First Horsey Man. Ah, here you are. Well, look 'ere, are you going to take Thirty Pounds for that horse o' yourn? Yes or No!
C.G. (turning upon them with dignity). No, Sir; most emphatically No! I've told you before I will not sell him to you at any price. Have the goodness to leave us—at once, I'm engaged with my friend here.
[Horsey Men turn away despondently. Enter hurriedly, a shabby-looking Groom.
Groom. Oh, look here, Mister—er—er—wot's yer name? His Lordship wants to know whether you'll take his offer of Thirty-five Pounds—or Guineas—for that roan. He wouldn't offer as much, only it happens jest to match—
C.G. (with great decisiveness). Inform his Lordship, with my compliments, that I regret to be entirely unable to entertain his proposition.

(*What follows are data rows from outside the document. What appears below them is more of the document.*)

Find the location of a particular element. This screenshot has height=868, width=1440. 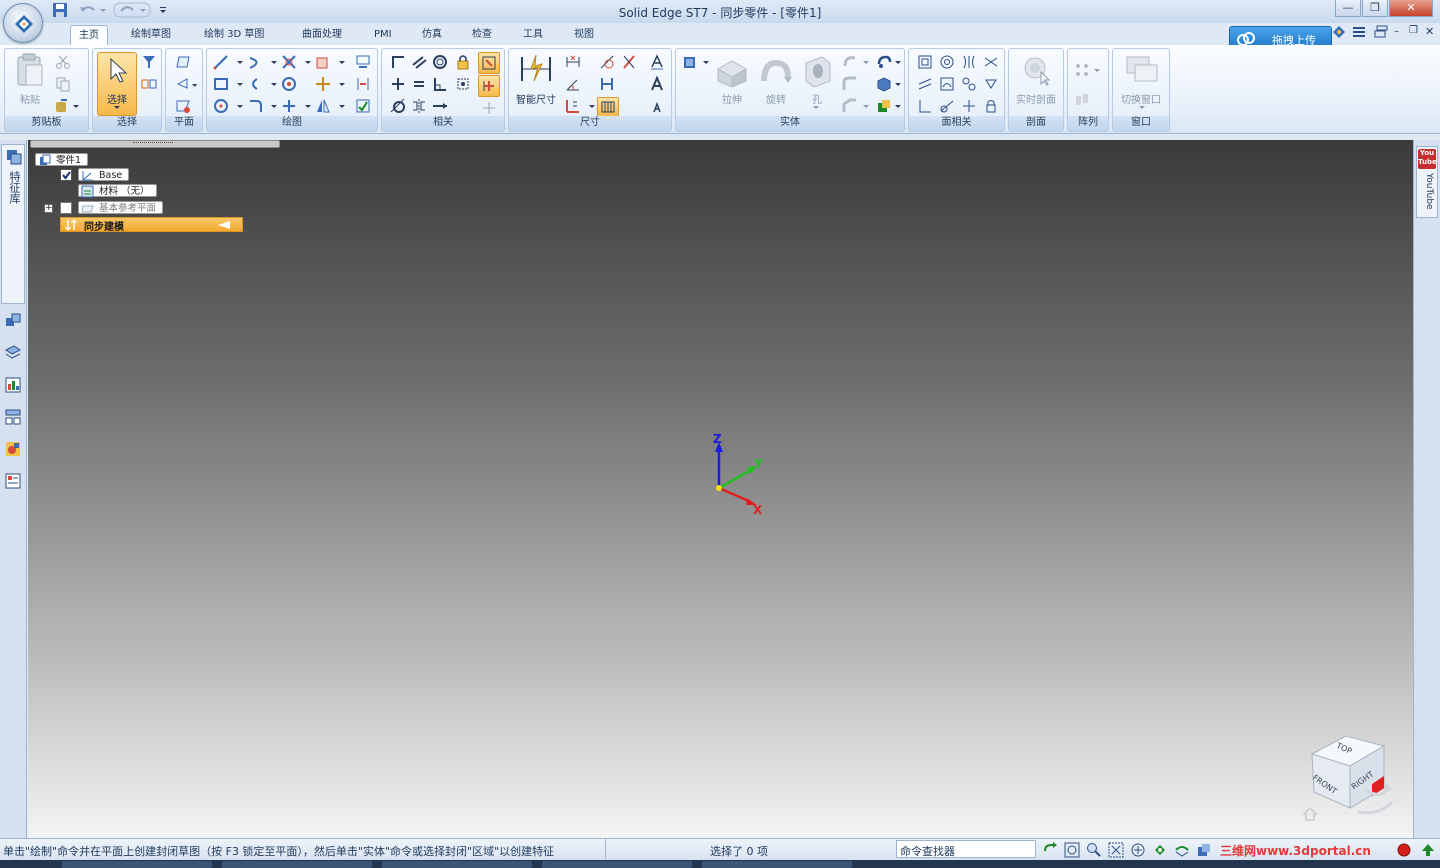

text-increase-icon is located at coordinates (657, 84).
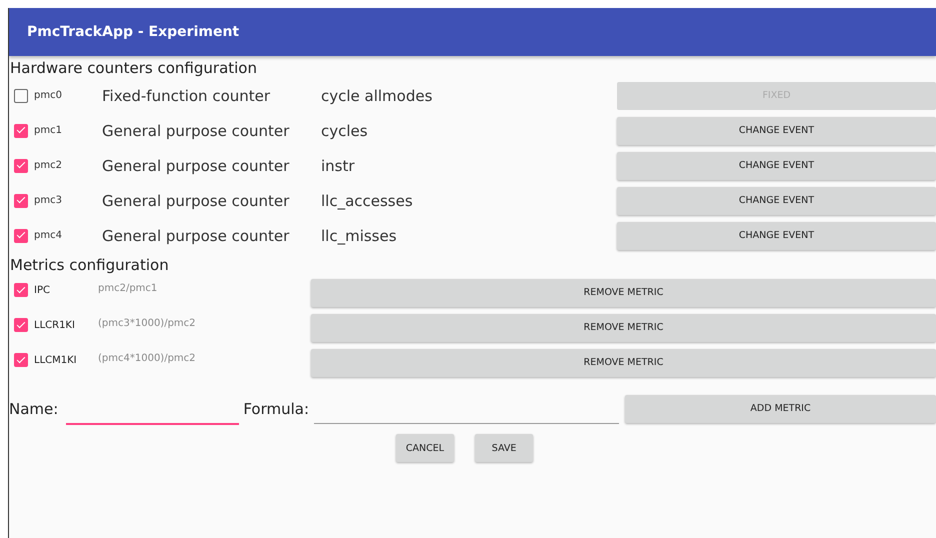 The width and height of the screenshot is (936, 538). What do you see at coordinates (134, 32) in the screenshot?
I see `app-title: PmcTrackApp - Experiment` at bounding box center [134, 32].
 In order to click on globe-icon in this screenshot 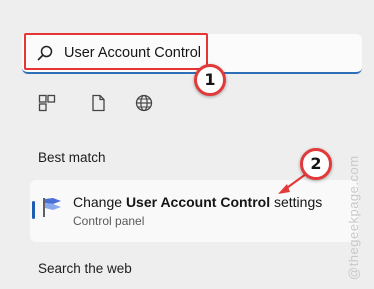, I will do `click(144, 103)`.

Groom. Oh, very well. But I wish you'd jest step out and tell his Lordship so yerself. He's jest round the corner at the 'otel entrance, a flicking of his boots, as irritated as a blue-bottle caught in a cowcumber frame.
C.G. Oh, certainly, with pleasure. (To I.P.) If you'll excuse me, Sir, just one moment, I'll step out and speak to his Lordship.
[Exit, followed by Groom.
Horsey Person (making a rush at I.P. as soon as C.G. has disappeared, speaking in a breathless hurry). Now lookye here, guv'nor—sharp's the word! He'll be back in arf a jiff. You buy that 'oss! He won't sell it to us, bust 'im; but you've got 'im in a string, you 'ave. He'll sell it to you for eighteen quid—p'raps sixteen. Buy it, Sir, buy it! We'll be outside, by the pub at the corner, my pal and me, and—(producing notes)—we'll take it off you agen for thirty pounds, and glad o' the charnce. We want it pertikler, we do, and you can 'elp us, and put ten quid in your own pocket too as easy as be blowed. Ah! here he is! Mum's the word! Round the corner by the pub! [Exeunt hurriedly.
Clerical Gent (blandly). Ah! that's settled. His Lordship was angry, but I was firm. Take Bogey back to the stable, TOM—unless, of course—(looking significantly at Inexperienced Person).